Sit-in for Egyptian cleric from ’93 NY attack

DNE
DNE
4 Min Read

CAIRO: Around 100 Islamists protested Sunday near the US Embassy in Cairo against the detention of Egyptian-born Sheikh Omar Abdel-Rahman, serving a life sentence in the US for a plot to blow up New York City landmarks.

Known as the "Blind Sheikh," he was the spiritual leader of men convicted in the 1993 World Trade Center bombing.

Supporters of the 73 year-old sheikh say they will not end their sit-in until he is repatriated to Egypt on humanitarian grounds.

Abdel-Rahman is diabetic and while in prison has waged hunger strikes and shunned his insulin.

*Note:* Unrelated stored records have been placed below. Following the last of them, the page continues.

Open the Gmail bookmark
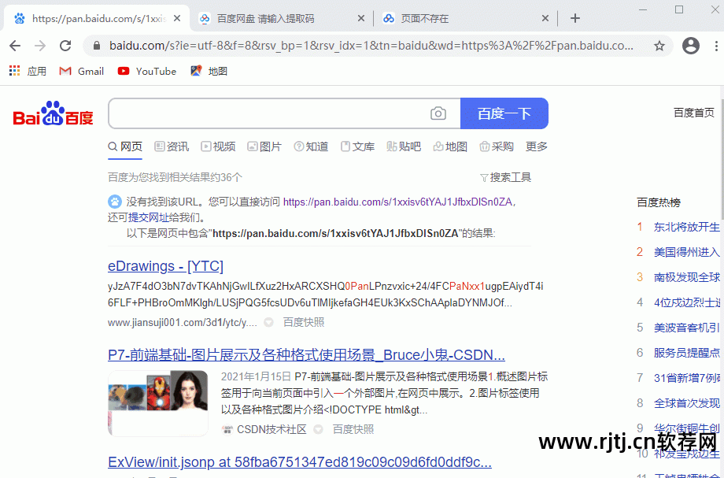 (81, 70)
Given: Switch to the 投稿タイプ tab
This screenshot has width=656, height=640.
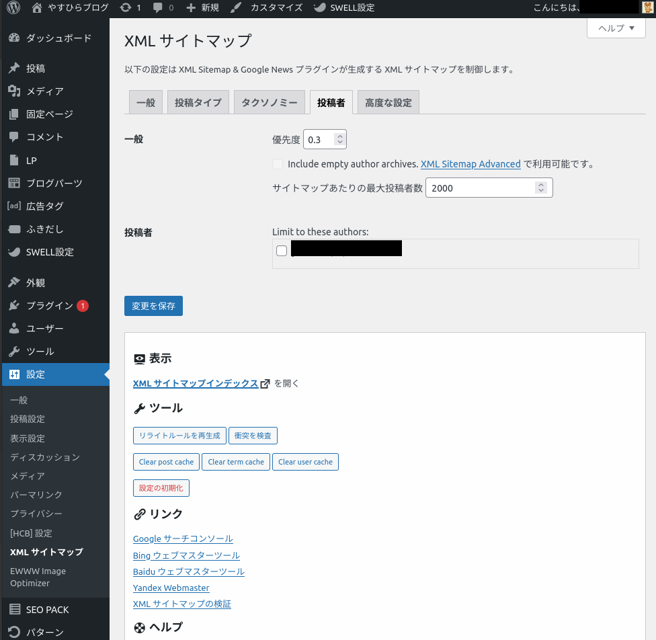Looking at the screenshot, I should [198, 103].
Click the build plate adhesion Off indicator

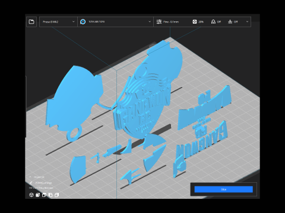pyautogui.click(x=233, y=22)
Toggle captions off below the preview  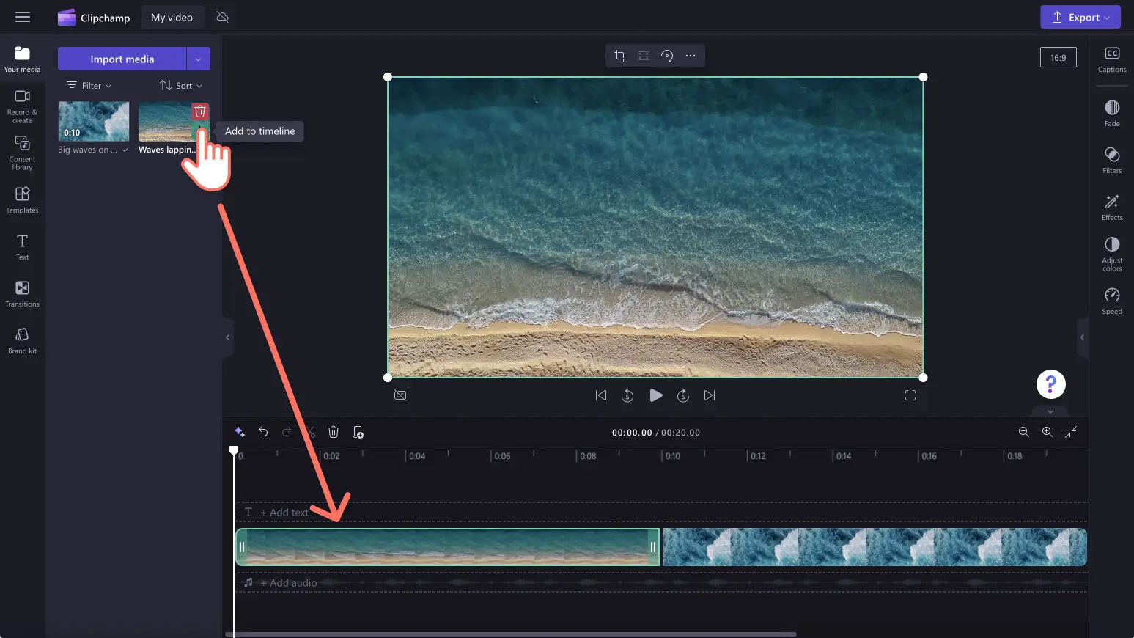click(400, 395)
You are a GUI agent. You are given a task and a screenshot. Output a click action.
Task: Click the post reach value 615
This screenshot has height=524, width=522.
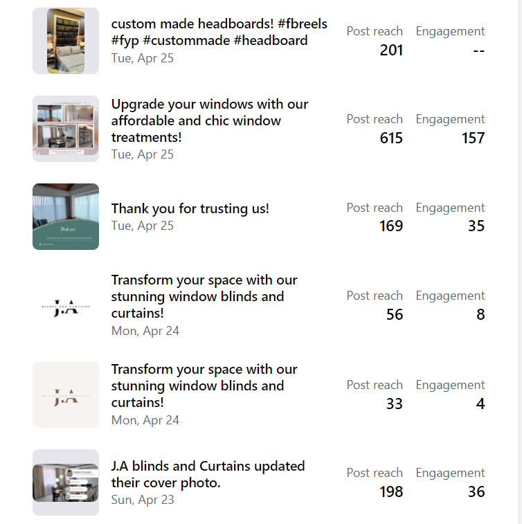coord(391,138)
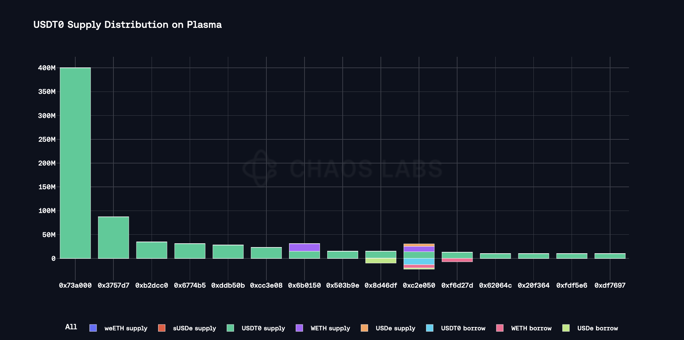Hide the USDT0 borrow series label

463,328
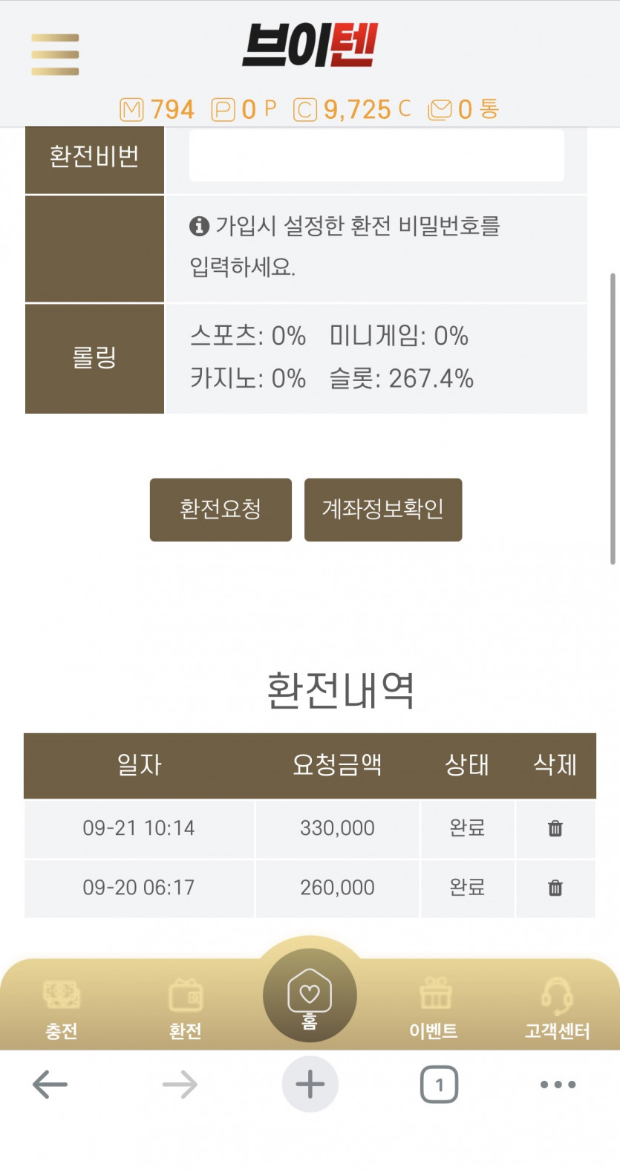Tap the M money balance icon
This screenshot has width=620, height=1173.
131,110
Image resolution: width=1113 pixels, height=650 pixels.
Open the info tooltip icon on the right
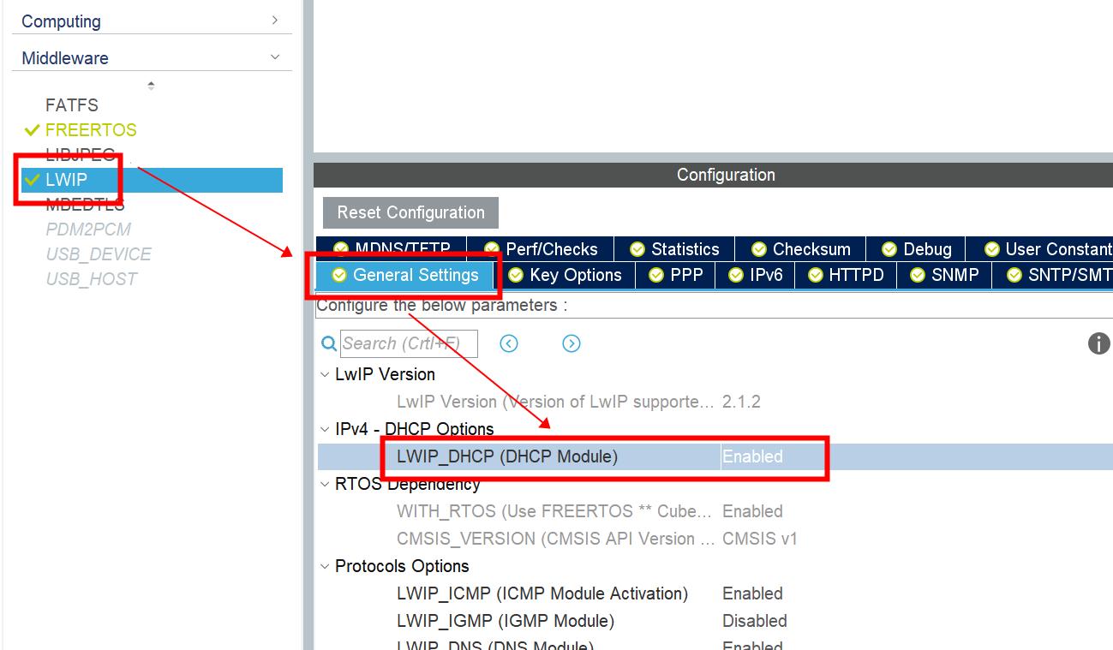pos(1099,343)
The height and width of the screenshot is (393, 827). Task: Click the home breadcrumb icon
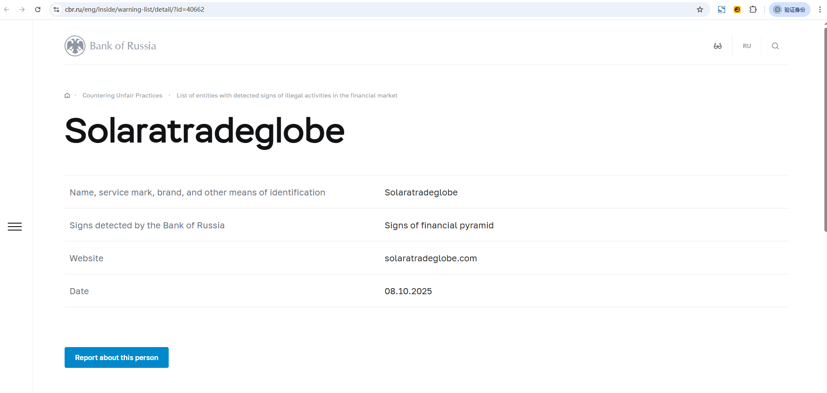(67, 96)
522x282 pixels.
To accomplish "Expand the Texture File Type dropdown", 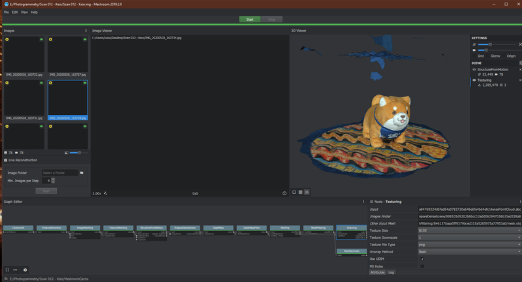I will click(x=469, y=245).
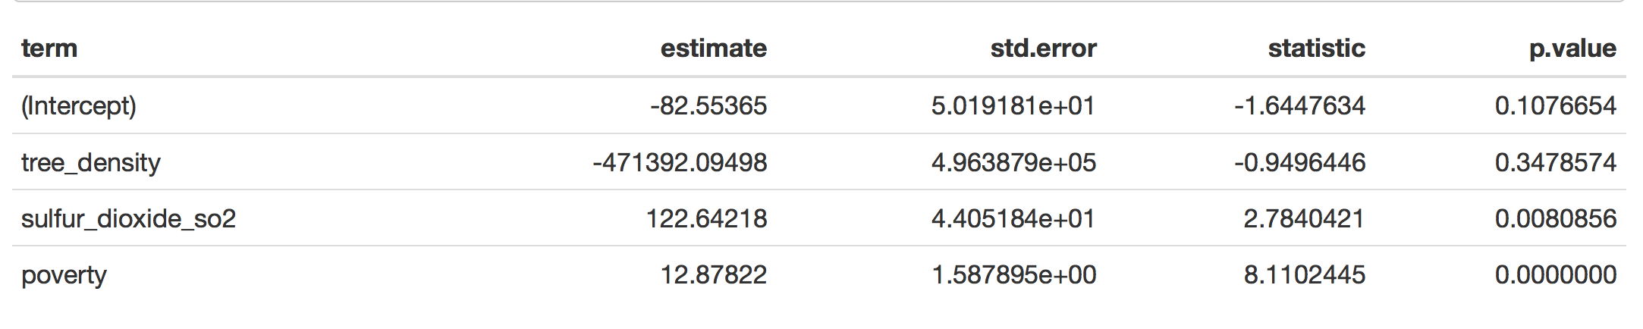Screen dimensions: 1643x329
Task: Select the sulfur_dioxide_so2 row label
Action: 129,218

His son, Mohamed, told reporters on the 10th anniversary of the 9/11 attacks that Abdel-Rahman was a victim of ousted president Hosni Mubarak’s anti-Islamist policies, and that Mubarak’s close ties to the US helped ensure his arrest.

"He’s arrested for being an Islamist and for speaking out about corruption and oppression under Mubarak," said the sheik’s son.

Sunday’s gathering of conservative Muslims, many of whom are part of Gamaa Islamiya, or the "Islamic Group," would have been impossible under Mubarak. Also, it was near the heavily fortified concrete gates of the US Embassy in Cairo.

The Gamaa Islamiya was a militant organization that fought the Mubarak regime in a bloody insurgency in the 1990s, seeking to establish an Islamic state in Egypt. Thousands of the group’s members were arrested under Mubarak’s nearly three-decade long rule.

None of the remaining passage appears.